• _Written request_:
In which city is the Fiji Performing Rights Association's head office located, according to the text about that association?

= Fiji Performing Rights Association =

Music licensing organization

The Fiji Performing Rights Association (FIPRA) is a Collective Management Organization (CMO) for Copyright in Music. representing South Pacific composers, lyricists and music publishers. The association's head office is located in Suva, Fiji, it is the largest performing rights association in the south pacific and works closely with the Australasian Performing Right Association, with which FIPRA has a Reciprocal Agreement.

== History ==
In 1993, FPRA was established in Fiji, Under a licence agreement with Australasian Performing Right Association.

== FPRA Music Awards ==
Every year in the mid, FPRA host its own music awards to honour achievements by south pacific music artists.

===2014 FPRA Music Awards===

| Category | Winner | Nominees |
|---|---|---|
| Best Composition | Elena Baravilala for Fire | Savuto Vakadewavosa for Isa My Viti |
| Best Music Video | Elena Baravilala for Fire | Savuto Vakadewavosa for Isa My Viti |
| Best New Artist | Kula Kei Uluivuya |  |
| Most Popular Song | Kula Kei Uluivuya for Tagimoucia |  |
| Best Itaukei Song |  | Savuto Vakadewavosa for Isa My Viti Kitione Vunisasari for Sa Mai Yalani Tu Etonia Lote Jnr for Na Kavoro Oqo Kula Kei Uluivuya for Tagimoucia Kerry Damudamu for Qai A I Muri Qore |
| Best English Song |  | Savuto Vakadewavosa for Giving Life Ilisavani Cava for You and Me Elena Baravilala for Here With You Peni Morrison for Living In Paradise |

===2015 FPRA Music Awards===
- Best Gospel Song: Nikotimo, Artist: Divine Signature Gospel, Composer: Sainitiki Sinumila
- Best New Artist: Seni Dawa ni Delai Dokidoki
- Best Music Video: Vly: Mositi Au
- Most Outstanding Song: Artist: Knox, Composer: Inoke Kalounisiga for the song: “Coming Home”

• _Data shown_:
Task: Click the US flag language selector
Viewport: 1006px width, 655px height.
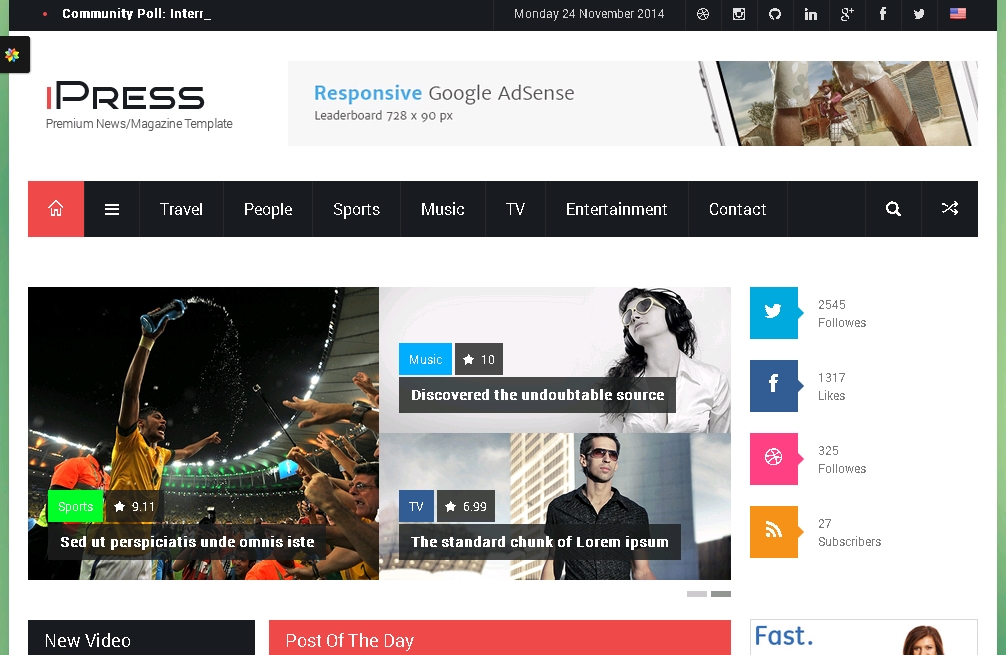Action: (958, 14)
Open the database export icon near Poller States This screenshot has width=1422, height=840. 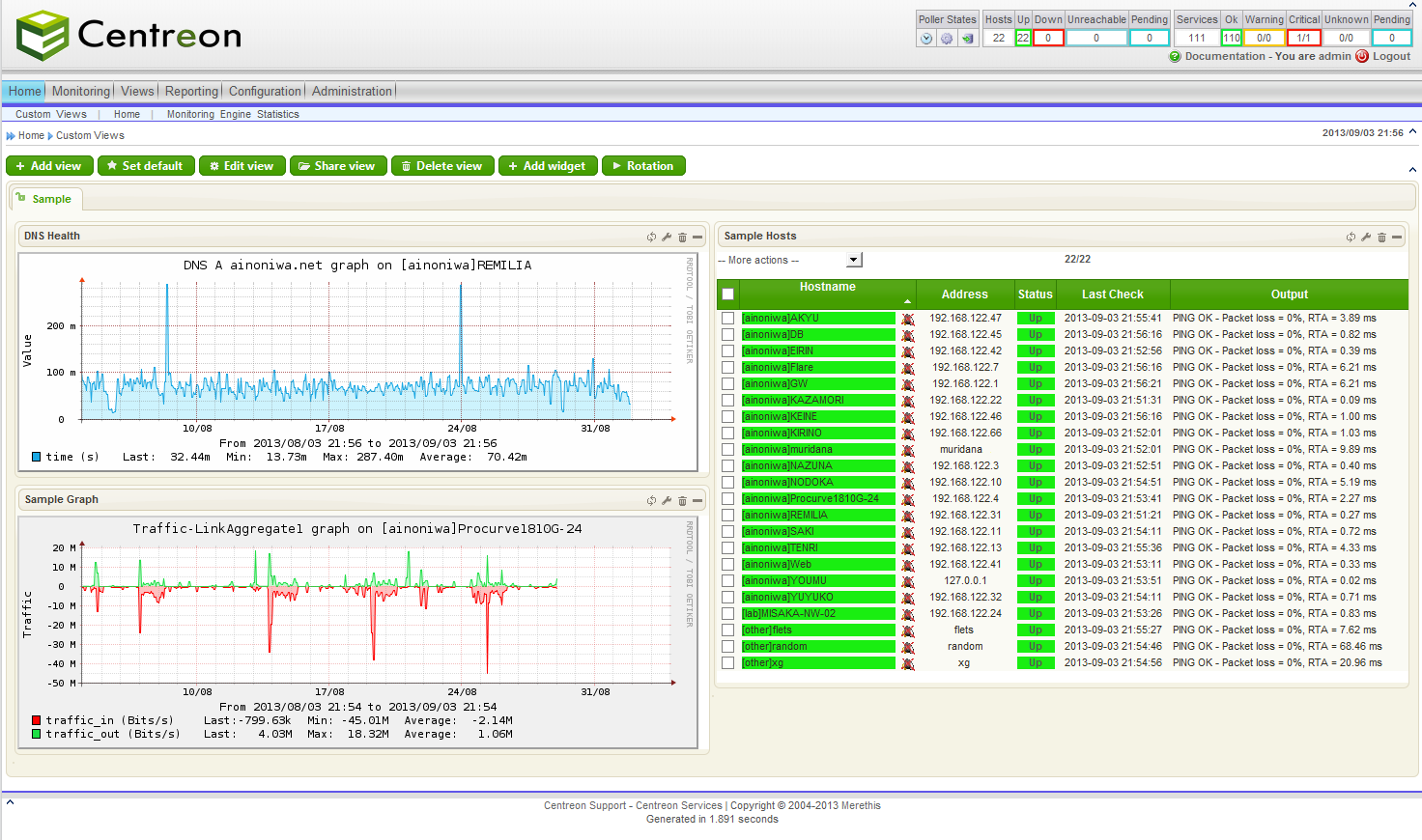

• _Solution_:
Suva, Fiji